[Records for the task Boundary: Start]
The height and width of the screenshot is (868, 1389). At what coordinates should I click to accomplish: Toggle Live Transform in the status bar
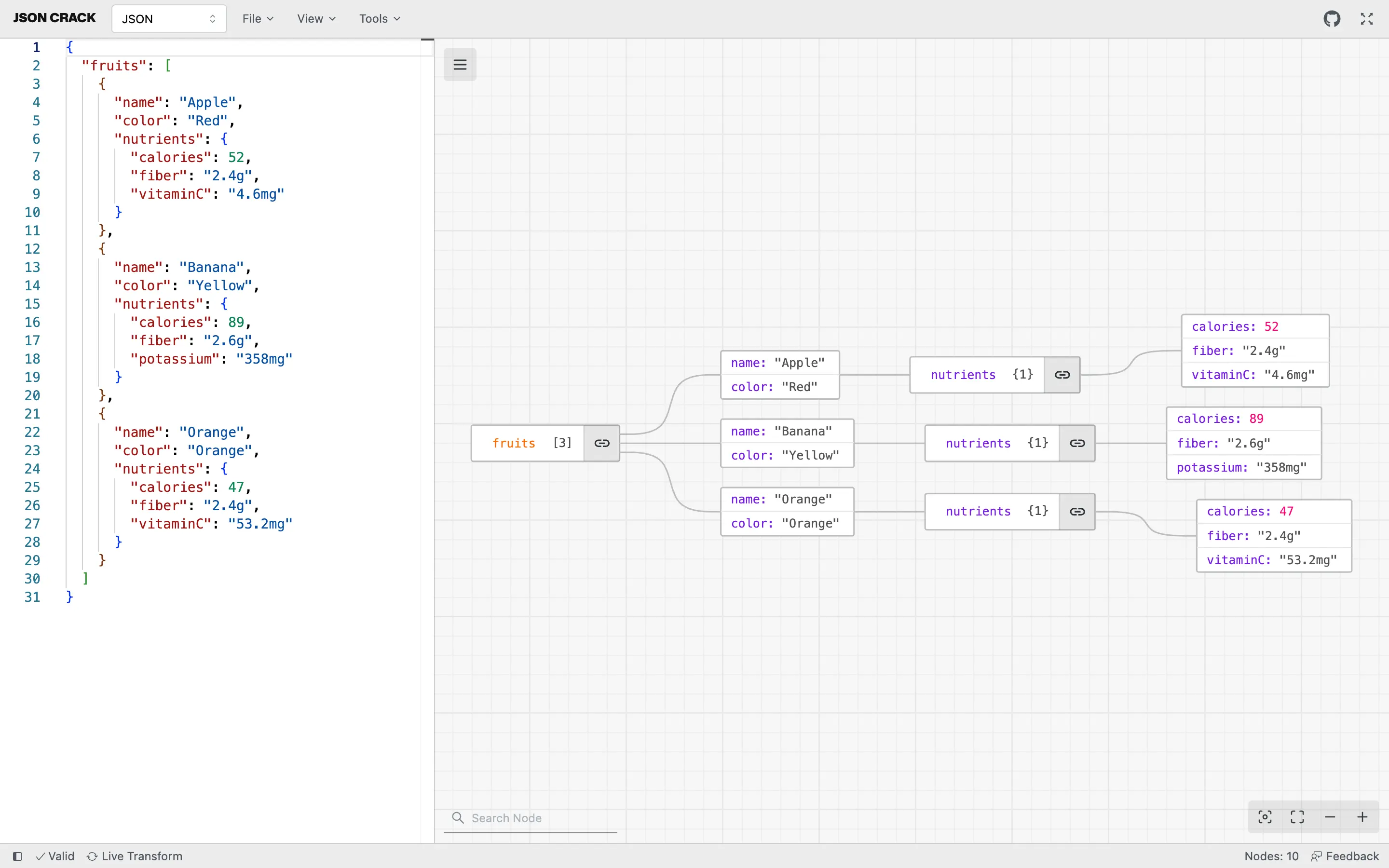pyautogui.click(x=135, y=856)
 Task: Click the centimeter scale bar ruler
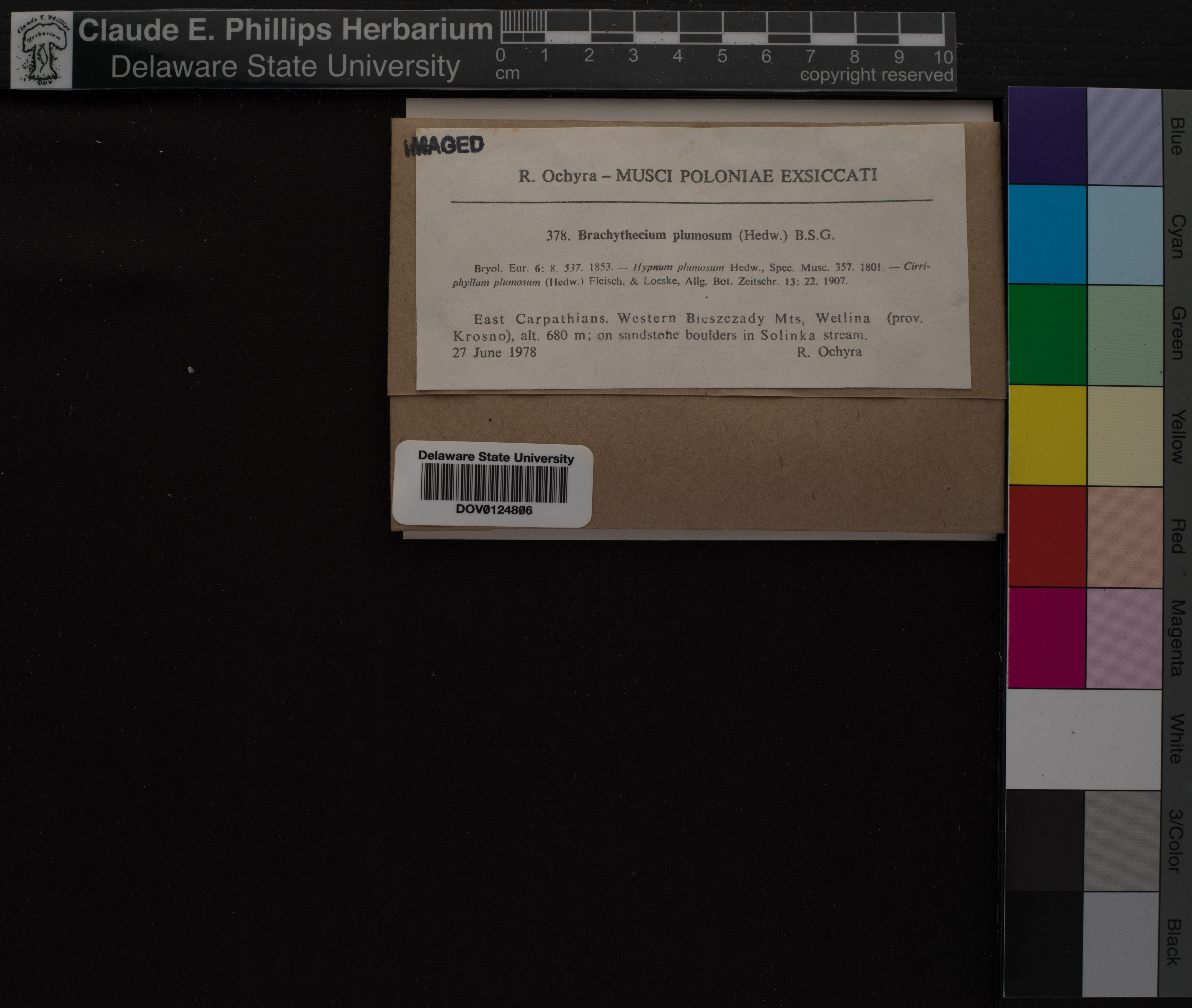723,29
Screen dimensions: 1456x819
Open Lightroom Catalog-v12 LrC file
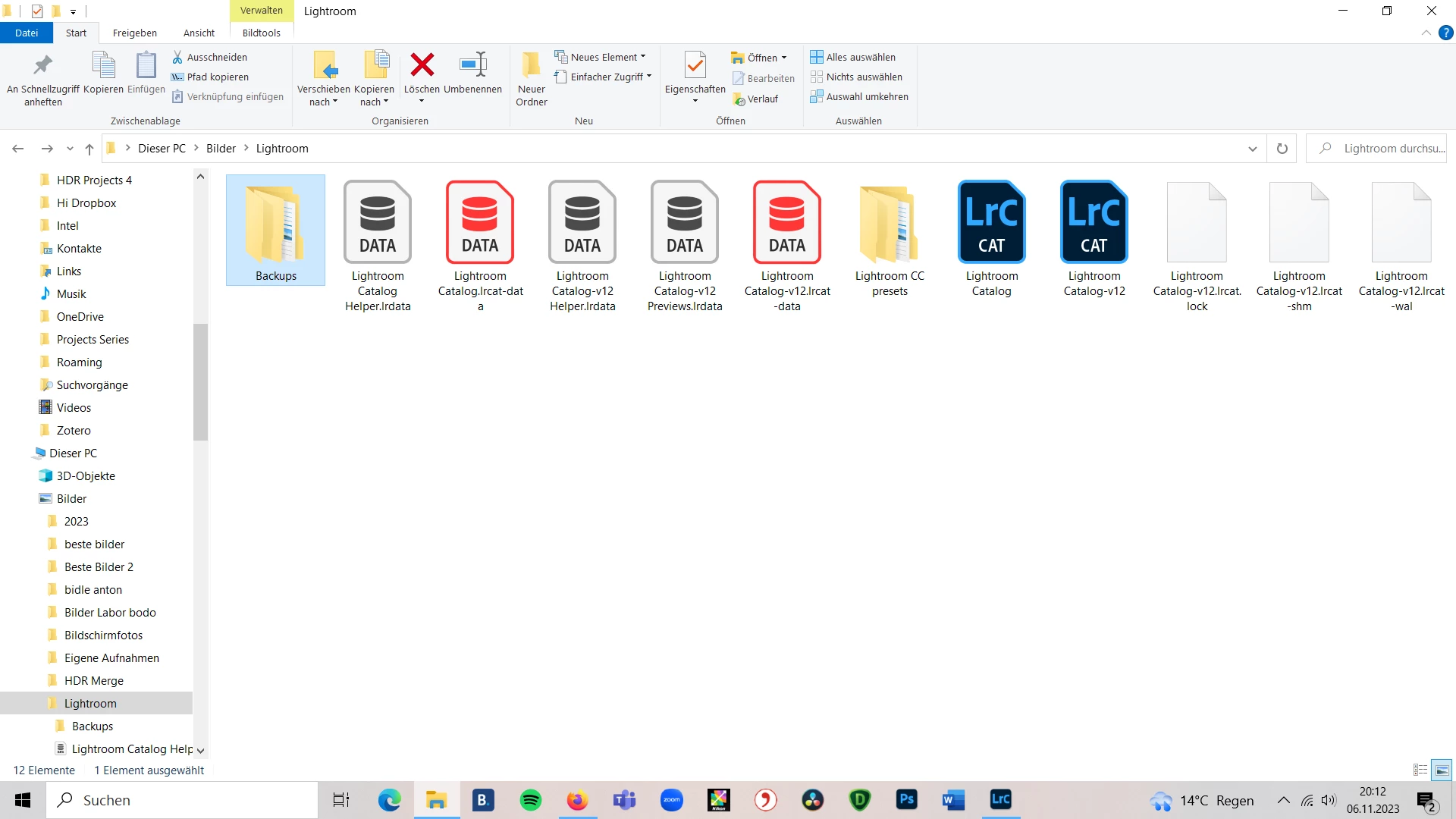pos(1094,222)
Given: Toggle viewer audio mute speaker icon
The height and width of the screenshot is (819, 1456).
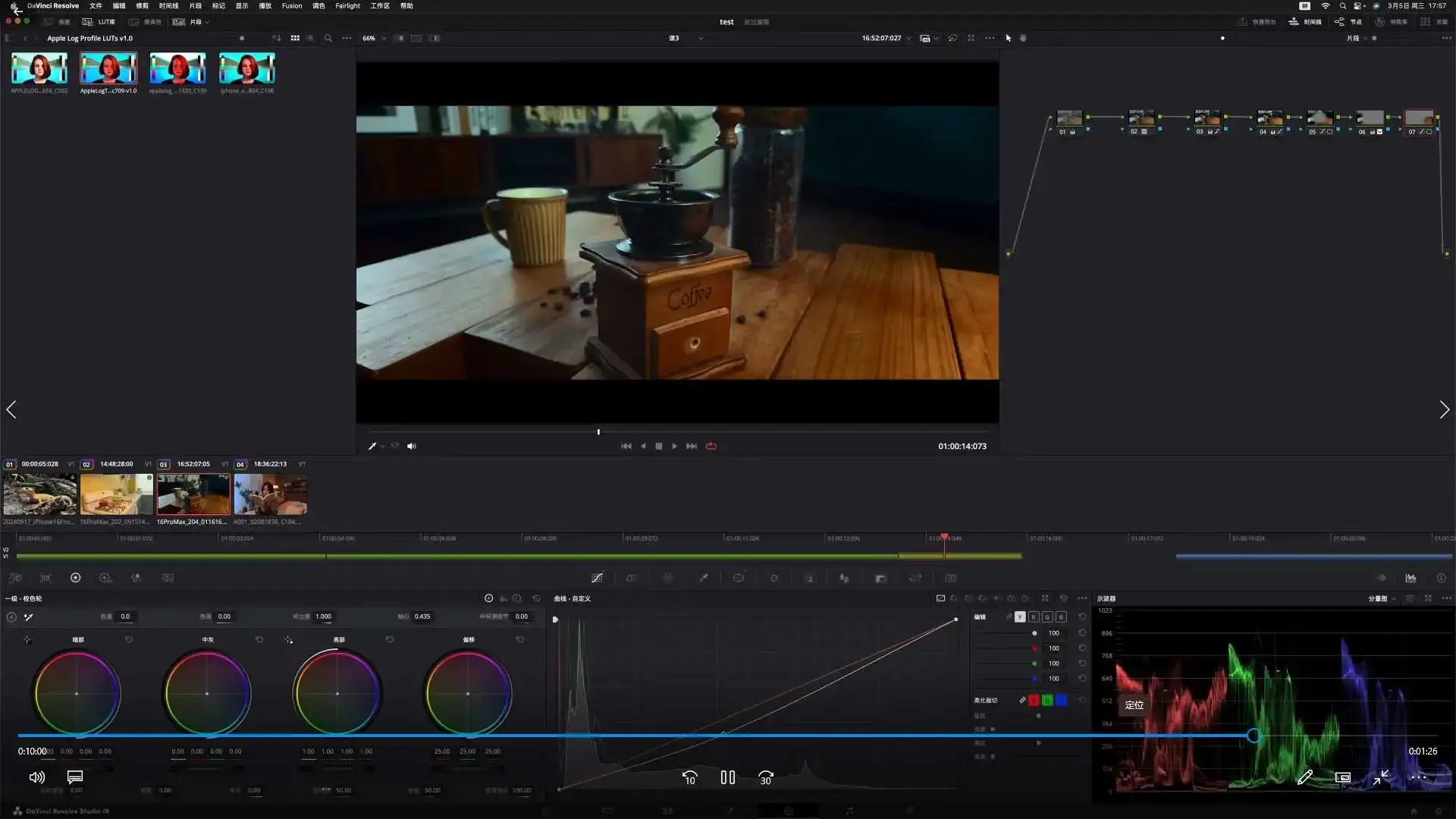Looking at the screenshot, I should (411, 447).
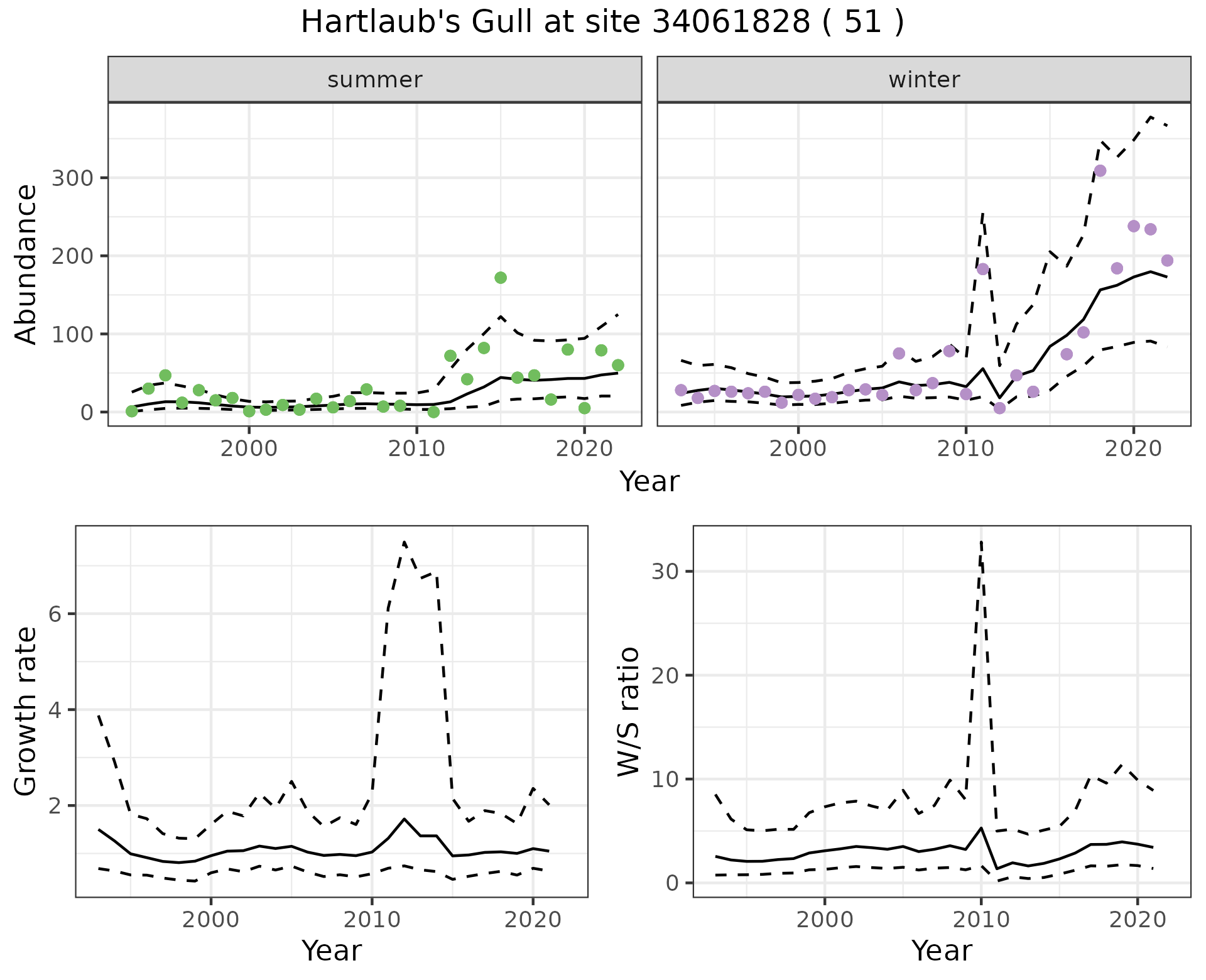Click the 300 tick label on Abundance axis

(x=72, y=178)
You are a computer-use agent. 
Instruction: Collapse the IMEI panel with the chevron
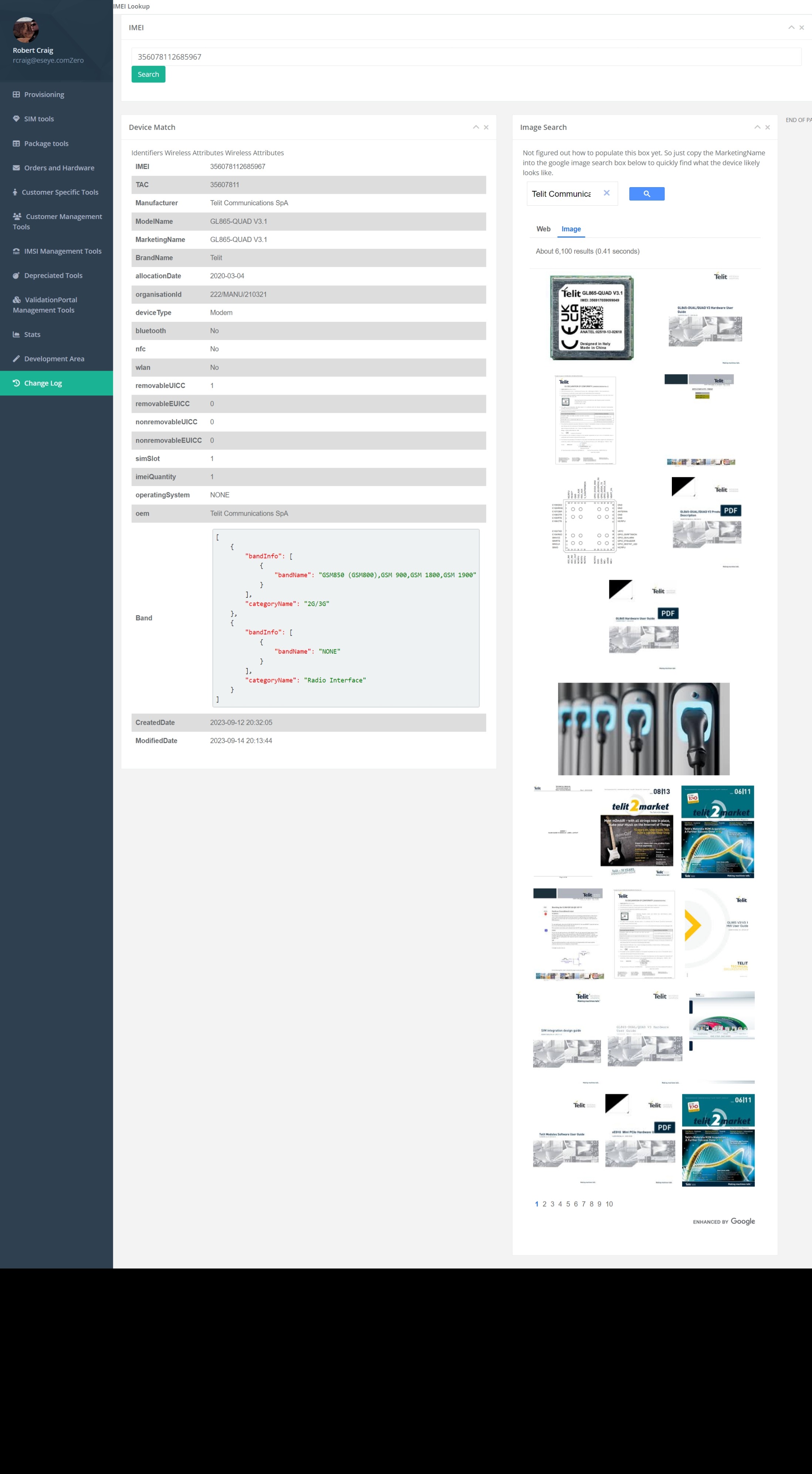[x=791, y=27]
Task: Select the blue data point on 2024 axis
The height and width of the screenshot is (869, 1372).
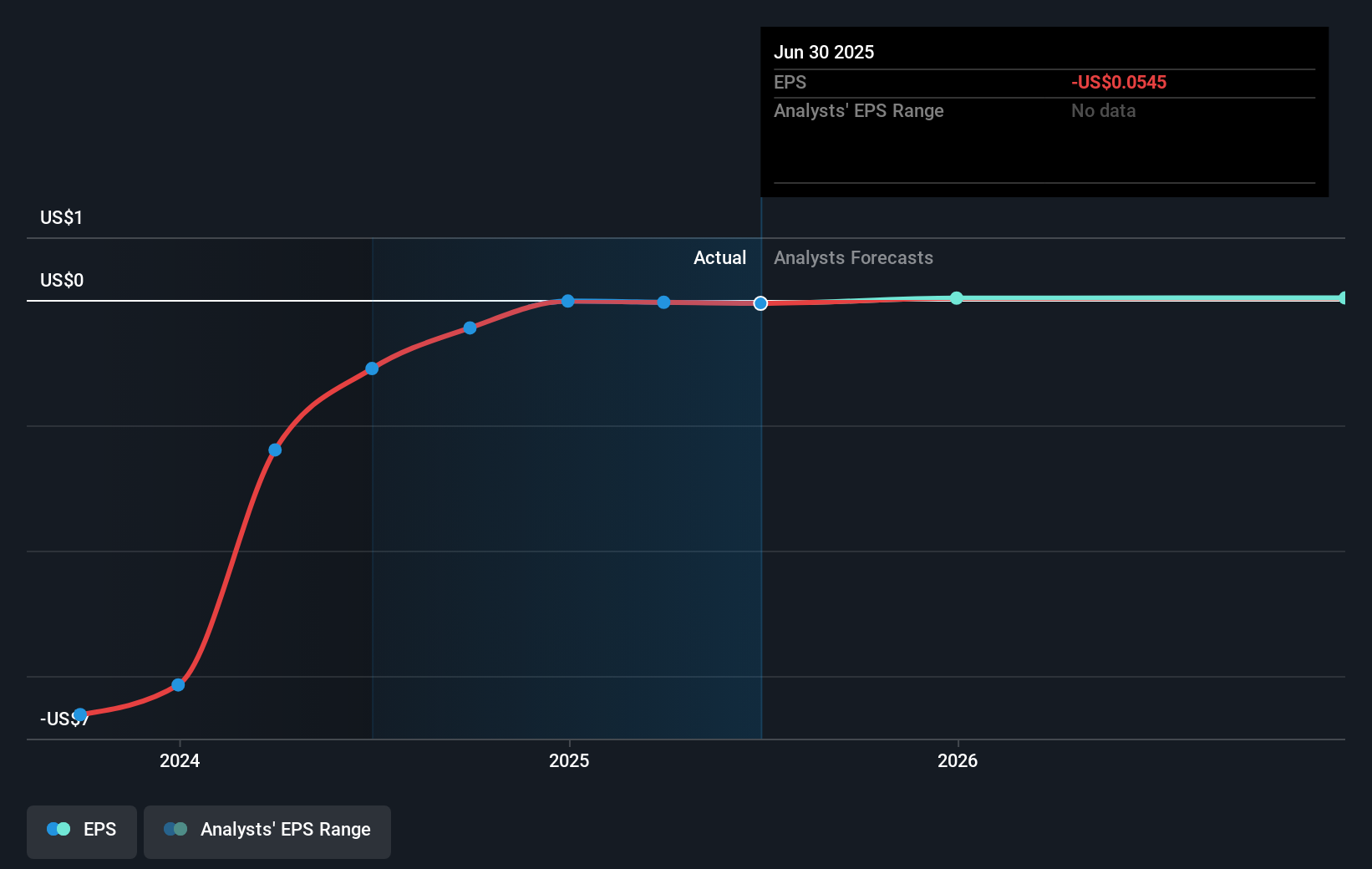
[Records for the task Boundary: End]
Try it: The records above should be returned word for word, with every picture left out.

Task answer:
The height and width of the screenshot is (868, 1389). At what coordinates should I click to accomplish: Toggle Live Transform in the status bar
pyautogui.click(x=135, y=856)
 Task: Click the centimeter scale bar ruler
723,29
Screen dimensions: 1456x819
Open Lightroom Catalog-v12 LrC file
pos(1094,222)
Given: Toggle viewer audio mute speaker icon
The height and width of the screenshot is (819, 1456).
Looking at the screenshot, I should (411, 447).
Click the 300 tick label on Abundance axis

(x=72, y=178)
You are a computer-use agent. 
Instruction: Collapse the IMEI panel with the chevron
[x=791, y=27]
Task: Select the blue data point on 2024 axis
The height and width of the screenshot is (869, 1372).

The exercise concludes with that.